Twitter's chief executive Dick Costolo has admitted that the company "sucks" when it comes to dealing with abuse and trolling on the service.
In a memo to staff, leaked to tech news website the Verge, he said that bullying behaviour on the network was driving users away.
He promised tougher action to deal with abusers.
A series of high-profile users have quit Twitter in recent months, citing online abuse.
In his memo to staff, Mr Costolo wrote: "We suck at dealing with abuse and trolls on the platform and we've sucked at it for years.
"It's no secret that the rest of the world talks about it every day. We lose core user after core user by not addressing simple trolling issues that they face every day."
His words echo a December blog post in which the company admitted that it "was nowhere near being done making changes in this area".
It promises that, in coming months, it will bring in further user controls and improvements in the way users can report abusive accounts.
The debate over so-called internet trolls - people who use social media accounts to abuse others - has been attracting headlines for several years now.
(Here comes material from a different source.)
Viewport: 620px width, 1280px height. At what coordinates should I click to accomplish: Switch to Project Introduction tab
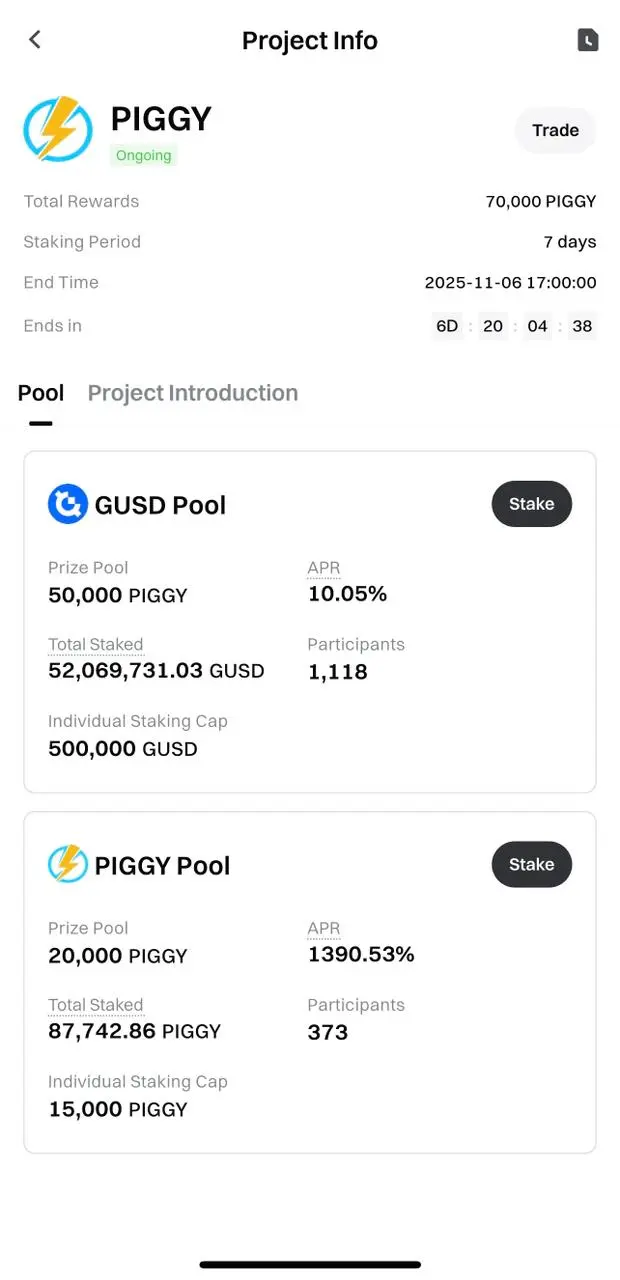click(x=193, y=393)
The daughter of actor Robin Williams signed off Twitter following taunts about her father's suicide.
Screenwriter Jane Goldman deleted her account following abuse of her family.
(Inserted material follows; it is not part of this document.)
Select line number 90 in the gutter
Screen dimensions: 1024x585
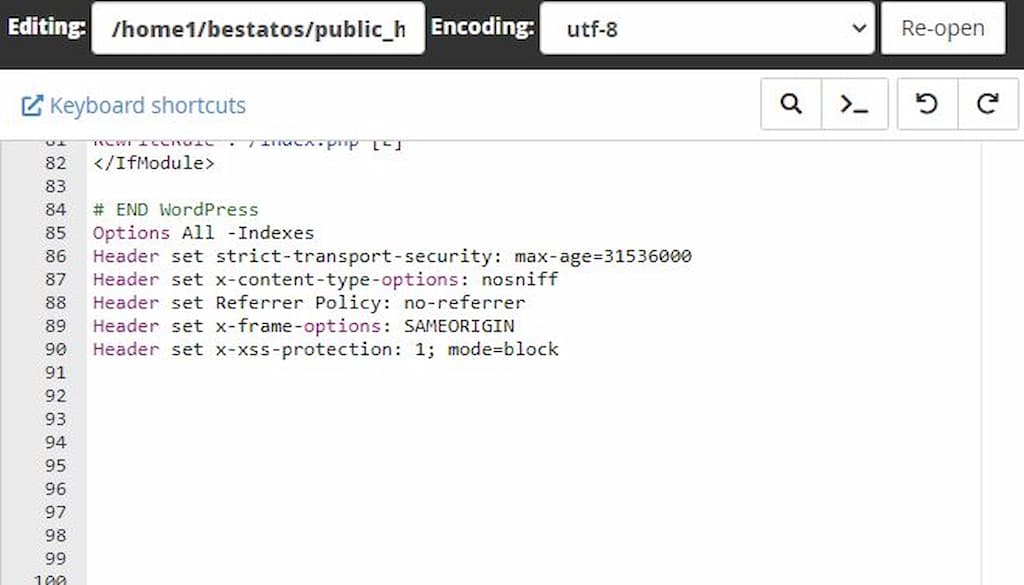(x=56, y=349)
And Sara Payne, whose daughter Sarah was abducted and murdered in 2000, said she was leaving the social media network after years of online harassment.
What can be done to stop trolling?
- Make it easier to flag abusive tweets - Twitter has tweaked its system and offers advice to users about how to use it here
- Users could ignore the post - the troll's goal is to get a reaction and some say by responding you are "feeding the troll"
- Some have suggested a new system that allows those who are being trolled to choose not to be shown accounts that are less than 30 days old, as a lot of trolling is done from a new account
- There are tips here for how people, particularly children, can deal with trolling and cyberbullying in this article
Increasingly victims of trolling are confronting their bullies.
When a troll targeted US journalist Lindy West, setting up an account in her dead father's name, she wrote about it.
After describing some of the abuse, she received an email from the troll, apologising for his behaviour.
And Isabella Sorley, who was jailed after posting abusive messages on Twitter about feminist campaigner Caroline Criado-Perez, has been attempting to make amends, appearing in media interviews condemning her own words and urging other young people not to follow in her footsteps.
Twitter's confession about how it deals with online abuse comes ahead of rumours that it is about to strike a deal with Google to make its 140-character updates more searchable on Google.
The deal may be confirmed when the firm releases its financial results for 2014, expected on 5 February.